The point is that nobody is searching for any search terms "directly" related to this subject ---> BUT millions of people search for information on how to draw & how to improve their memory.

Whats more being in the market (artists) I know what the market wants. I know how the book should be written & presented to fill that want. How to market it is another thing.


No body was searching for "how to draw on the right side of the brain"

But they were searching for "how to draw" the rest is a USP. So "how to draw from memory" is a USP or "Improve your memory by drawing" is a USP.

So straight keyword research while a foolproof system - is not a complete system.

What are some warrior thoughts on applying USP principles to popular high traffic keyword searches ?
#religion #system
  • Profile picture of the author JohnMcCabe
    My old engineering manager always used to say that every time we came up with a "foolproof" system for anything, the fools got better. Meaning that there is no such animal as a foolproof system.

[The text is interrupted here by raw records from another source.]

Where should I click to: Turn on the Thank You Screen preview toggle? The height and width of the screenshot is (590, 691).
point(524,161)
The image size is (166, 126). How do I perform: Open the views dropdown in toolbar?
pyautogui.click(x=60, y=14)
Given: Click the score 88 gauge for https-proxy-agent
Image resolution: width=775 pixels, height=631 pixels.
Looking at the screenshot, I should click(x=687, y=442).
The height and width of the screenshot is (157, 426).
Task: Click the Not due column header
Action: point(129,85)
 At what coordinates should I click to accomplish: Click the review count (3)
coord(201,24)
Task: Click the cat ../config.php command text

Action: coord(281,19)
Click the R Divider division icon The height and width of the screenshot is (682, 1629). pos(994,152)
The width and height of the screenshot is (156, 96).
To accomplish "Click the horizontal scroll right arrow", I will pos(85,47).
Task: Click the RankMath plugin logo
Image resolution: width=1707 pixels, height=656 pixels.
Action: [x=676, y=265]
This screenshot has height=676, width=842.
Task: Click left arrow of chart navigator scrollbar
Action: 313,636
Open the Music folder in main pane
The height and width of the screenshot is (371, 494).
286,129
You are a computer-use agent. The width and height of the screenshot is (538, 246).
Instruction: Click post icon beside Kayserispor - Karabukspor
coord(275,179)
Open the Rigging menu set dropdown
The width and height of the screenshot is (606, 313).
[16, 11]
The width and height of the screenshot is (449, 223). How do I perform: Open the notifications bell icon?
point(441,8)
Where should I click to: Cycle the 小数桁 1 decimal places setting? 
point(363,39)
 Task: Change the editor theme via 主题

    Straight keyword research fits that bill, IMO.

    Too many people get hung up on absolutes and iron-clad rules. They'll tackle a search term that their tool of choice says gets 10,000 searches in a month but ignore one that "only" gets 9,999. They'll go after a term with less than 5,000 pages returned when their phrase is returned in quotes, but throw out a term with 5,001. Or they'll ignore any page not on the first page of Google because some SEO course said the first page gets 98% of all clicks. And on it goes...

    These may be worthwhile if your entire market is made up of people sitting at their computers, mouse in one hand and credit card in the other, looking for a deal on a Whiz-Bang 2000 widget using the phrase "cheapest Whiz-Bang 2000".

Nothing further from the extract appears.